(Entries supplied)

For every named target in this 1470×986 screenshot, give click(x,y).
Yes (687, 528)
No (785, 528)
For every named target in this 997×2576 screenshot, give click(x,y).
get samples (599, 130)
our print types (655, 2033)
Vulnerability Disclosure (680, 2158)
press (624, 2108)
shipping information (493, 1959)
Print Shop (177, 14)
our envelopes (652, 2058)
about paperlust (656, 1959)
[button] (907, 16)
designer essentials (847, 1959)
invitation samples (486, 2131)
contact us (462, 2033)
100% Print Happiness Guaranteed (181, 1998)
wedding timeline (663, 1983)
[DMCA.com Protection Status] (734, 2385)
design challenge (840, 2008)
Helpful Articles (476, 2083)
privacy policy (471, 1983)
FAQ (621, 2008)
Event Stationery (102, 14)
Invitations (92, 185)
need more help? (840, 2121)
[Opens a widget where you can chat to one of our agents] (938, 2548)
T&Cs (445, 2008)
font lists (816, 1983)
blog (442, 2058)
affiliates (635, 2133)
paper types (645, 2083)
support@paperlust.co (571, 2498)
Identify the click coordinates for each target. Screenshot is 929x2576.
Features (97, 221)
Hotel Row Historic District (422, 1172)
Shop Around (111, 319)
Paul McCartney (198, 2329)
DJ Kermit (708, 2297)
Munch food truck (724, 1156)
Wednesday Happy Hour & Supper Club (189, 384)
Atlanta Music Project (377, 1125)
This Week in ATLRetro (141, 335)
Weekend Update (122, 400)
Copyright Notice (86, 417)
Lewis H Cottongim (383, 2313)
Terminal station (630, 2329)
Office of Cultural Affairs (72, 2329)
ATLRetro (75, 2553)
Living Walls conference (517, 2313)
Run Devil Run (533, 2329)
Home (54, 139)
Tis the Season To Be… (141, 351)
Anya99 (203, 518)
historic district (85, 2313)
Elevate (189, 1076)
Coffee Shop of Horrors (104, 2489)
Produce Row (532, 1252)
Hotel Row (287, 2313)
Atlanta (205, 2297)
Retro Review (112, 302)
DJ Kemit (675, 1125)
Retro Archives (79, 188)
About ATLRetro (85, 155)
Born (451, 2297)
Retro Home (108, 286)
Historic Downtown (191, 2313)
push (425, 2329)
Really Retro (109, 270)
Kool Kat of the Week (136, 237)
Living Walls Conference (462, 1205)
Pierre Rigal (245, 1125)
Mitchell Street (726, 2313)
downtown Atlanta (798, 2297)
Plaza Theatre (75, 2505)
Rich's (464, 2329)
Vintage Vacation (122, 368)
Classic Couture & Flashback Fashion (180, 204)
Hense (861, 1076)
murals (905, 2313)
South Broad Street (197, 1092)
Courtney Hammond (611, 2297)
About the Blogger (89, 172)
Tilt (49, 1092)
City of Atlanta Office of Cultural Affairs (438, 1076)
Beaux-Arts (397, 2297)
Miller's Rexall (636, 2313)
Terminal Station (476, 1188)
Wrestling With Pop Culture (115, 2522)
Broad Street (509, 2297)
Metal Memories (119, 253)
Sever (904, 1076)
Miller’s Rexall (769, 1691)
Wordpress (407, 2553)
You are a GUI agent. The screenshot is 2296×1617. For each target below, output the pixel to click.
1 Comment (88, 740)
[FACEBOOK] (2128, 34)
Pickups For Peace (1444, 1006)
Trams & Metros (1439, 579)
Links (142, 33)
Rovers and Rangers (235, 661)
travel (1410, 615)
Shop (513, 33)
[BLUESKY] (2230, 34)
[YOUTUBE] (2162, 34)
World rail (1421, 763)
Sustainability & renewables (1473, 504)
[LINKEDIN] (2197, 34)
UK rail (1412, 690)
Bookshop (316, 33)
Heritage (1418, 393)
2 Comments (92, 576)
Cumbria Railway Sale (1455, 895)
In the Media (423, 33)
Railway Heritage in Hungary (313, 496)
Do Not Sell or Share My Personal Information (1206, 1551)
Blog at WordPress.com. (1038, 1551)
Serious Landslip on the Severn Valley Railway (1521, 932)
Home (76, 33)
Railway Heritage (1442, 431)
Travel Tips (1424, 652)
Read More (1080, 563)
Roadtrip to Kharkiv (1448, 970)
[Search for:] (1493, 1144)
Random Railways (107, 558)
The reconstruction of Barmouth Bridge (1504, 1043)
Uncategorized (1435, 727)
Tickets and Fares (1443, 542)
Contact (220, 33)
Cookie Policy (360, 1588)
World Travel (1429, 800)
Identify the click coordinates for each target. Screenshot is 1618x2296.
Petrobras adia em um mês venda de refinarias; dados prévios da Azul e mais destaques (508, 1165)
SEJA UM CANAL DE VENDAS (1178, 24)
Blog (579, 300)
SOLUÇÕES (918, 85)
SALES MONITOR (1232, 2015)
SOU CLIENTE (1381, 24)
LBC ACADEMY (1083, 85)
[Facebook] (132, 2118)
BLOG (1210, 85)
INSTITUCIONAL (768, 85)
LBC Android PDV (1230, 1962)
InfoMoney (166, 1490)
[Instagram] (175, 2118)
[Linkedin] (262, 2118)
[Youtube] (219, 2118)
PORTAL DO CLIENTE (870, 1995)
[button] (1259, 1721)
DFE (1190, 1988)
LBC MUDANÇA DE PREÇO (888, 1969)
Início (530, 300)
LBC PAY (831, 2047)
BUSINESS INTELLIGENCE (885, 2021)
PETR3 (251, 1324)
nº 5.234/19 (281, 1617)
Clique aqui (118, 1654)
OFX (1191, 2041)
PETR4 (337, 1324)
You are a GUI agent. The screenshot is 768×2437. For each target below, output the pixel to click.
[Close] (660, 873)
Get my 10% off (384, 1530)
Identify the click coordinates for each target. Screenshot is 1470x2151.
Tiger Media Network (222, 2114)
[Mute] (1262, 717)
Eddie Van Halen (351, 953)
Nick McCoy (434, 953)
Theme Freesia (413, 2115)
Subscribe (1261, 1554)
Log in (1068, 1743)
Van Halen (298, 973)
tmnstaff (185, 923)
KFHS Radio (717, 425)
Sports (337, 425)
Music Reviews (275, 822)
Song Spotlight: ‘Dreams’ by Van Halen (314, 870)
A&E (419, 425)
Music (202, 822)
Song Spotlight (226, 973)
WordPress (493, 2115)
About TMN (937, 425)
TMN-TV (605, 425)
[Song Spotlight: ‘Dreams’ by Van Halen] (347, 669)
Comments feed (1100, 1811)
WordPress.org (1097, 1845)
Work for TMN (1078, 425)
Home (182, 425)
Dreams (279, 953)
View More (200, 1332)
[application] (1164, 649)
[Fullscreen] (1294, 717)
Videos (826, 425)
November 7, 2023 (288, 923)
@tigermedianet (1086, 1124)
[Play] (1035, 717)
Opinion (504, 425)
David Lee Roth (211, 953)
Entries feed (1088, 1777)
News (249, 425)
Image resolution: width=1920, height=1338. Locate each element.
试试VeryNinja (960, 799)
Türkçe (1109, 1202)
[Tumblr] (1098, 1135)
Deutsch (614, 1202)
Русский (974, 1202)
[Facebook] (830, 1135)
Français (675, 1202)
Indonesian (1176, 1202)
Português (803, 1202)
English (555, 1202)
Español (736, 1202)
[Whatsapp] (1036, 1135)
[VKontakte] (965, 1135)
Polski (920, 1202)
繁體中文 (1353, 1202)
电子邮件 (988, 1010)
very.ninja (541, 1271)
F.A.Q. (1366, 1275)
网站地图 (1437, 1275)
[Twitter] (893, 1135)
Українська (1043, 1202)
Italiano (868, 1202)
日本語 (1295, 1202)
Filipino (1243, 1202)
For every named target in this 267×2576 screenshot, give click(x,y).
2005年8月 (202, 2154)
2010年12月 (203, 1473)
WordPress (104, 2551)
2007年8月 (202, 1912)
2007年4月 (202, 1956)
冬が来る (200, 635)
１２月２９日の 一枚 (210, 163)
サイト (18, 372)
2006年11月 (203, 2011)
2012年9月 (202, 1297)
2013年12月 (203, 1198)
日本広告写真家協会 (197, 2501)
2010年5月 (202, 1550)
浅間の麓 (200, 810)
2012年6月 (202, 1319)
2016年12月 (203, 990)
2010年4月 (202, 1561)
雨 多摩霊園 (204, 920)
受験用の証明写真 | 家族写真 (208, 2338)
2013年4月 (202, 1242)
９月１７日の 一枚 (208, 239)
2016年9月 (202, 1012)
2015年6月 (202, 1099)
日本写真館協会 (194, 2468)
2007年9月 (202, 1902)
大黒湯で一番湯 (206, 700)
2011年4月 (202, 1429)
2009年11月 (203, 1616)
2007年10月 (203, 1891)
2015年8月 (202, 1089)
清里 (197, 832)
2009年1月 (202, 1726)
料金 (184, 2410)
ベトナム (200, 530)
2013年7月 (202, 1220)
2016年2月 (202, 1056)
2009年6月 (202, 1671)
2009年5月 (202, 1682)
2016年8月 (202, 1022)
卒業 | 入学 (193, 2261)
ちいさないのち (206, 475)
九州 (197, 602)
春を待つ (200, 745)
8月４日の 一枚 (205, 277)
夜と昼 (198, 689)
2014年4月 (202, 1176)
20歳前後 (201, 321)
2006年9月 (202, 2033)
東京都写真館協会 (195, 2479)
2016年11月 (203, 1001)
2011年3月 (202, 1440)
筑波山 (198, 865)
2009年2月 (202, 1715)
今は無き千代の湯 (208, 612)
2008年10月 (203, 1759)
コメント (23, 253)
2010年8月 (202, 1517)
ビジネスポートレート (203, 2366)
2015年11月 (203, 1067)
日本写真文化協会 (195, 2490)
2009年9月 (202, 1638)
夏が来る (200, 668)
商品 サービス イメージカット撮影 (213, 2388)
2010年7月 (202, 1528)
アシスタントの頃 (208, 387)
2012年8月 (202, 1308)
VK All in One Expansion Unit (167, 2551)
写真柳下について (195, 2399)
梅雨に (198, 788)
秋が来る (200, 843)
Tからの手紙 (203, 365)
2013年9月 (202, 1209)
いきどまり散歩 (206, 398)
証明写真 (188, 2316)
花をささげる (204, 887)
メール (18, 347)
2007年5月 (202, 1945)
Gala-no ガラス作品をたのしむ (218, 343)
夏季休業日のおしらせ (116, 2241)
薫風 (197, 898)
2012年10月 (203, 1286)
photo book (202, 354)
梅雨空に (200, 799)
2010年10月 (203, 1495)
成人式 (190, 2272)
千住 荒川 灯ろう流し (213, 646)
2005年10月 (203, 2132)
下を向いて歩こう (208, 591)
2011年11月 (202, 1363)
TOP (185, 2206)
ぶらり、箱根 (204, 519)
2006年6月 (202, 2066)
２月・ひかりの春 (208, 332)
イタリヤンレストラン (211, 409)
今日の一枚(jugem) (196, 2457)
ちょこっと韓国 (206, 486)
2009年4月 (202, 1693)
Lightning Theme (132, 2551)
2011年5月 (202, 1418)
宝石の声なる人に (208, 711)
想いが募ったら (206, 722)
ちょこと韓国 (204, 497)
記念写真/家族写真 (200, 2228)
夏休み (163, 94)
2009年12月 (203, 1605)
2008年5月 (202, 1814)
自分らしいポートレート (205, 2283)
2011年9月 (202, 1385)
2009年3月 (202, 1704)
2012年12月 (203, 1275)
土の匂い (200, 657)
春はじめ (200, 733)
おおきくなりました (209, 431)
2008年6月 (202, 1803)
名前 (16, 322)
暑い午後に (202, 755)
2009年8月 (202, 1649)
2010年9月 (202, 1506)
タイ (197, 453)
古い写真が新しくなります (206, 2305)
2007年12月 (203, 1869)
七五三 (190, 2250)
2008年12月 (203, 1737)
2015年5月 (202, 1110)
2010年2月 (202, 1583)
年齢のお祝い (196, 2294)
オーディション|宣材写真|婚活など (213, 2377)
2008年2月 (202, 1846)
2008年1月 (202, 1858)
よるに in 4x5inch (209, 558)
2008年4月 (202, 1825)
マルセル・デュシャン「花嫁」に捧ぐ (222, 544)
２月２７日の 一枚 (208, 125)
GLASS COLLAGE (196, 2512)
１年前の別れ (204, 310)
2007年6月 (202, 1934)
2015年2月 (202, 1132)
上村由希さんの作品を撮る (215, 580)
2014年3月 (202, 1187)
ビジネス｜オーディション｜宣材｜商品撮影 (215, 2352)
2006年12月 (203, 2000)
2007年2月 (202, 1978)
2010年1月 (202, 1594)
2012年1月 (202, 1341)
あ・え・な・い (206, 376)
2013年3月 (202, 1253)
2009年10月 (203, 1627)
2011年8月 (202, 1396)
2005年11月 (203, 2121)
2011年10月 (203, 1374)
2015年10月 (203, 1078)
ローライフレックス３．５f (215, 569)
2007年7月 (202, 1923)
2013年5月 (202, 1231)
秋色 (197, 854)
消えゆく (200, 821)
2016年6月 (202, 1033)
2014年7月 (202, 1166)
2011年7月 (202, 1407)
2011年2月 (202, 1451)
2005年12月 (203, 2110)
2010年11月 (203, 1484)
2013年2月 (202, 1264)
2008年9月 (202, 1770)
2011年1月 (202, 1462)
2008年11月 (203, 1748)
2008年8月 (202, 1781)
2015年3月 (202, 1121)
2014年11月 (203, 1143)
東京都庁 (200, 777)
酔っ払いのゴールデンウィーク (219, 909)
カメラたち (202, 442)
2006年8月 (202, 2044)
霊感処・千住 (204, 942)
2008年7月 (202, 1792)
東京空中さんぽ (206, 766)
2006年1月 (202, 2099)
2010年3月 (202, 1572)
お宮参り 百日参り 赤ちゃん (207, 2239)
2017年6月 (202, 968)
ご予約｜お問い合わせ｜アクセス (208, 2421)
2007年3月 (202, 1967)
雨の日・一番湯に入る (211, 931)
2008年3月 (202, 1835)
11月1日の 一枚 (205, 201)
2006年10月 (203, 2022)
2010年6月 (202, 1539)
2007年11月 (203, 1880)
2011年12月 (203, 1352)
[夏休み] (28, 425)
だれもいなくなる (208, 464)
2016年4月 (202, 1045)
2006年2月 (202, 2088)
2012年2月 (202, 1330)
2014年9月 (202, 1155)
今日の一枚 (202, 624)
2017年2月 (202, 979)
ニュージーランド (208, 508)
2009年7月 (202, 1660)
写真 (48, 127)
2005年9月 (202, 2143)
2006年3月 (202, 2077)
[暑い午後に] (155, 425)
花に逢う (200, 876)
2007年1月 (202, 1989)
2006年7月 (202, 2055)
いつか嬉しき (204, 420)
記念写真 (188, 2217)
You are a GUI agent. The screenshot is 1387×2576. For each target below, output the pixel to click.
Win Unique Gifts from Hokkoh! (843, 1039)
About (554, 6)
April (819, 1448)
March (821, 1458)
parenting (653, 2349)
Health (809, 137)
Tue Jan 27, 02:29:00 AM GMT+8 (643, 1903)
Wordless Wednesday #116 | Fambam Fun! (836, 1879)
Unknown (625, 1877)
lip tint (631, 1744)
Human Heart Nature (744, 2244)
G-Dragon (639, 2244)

(End Entries supplied)

## [Work required]
Search the entries above for the word "Wednesday" and copy each line where it appears.

## [Completed exercise]
Wednesday Happy Hour & Supper Club (189, 384)
Wordless Wednesday #116 | Fambam Fun! (836, 1879)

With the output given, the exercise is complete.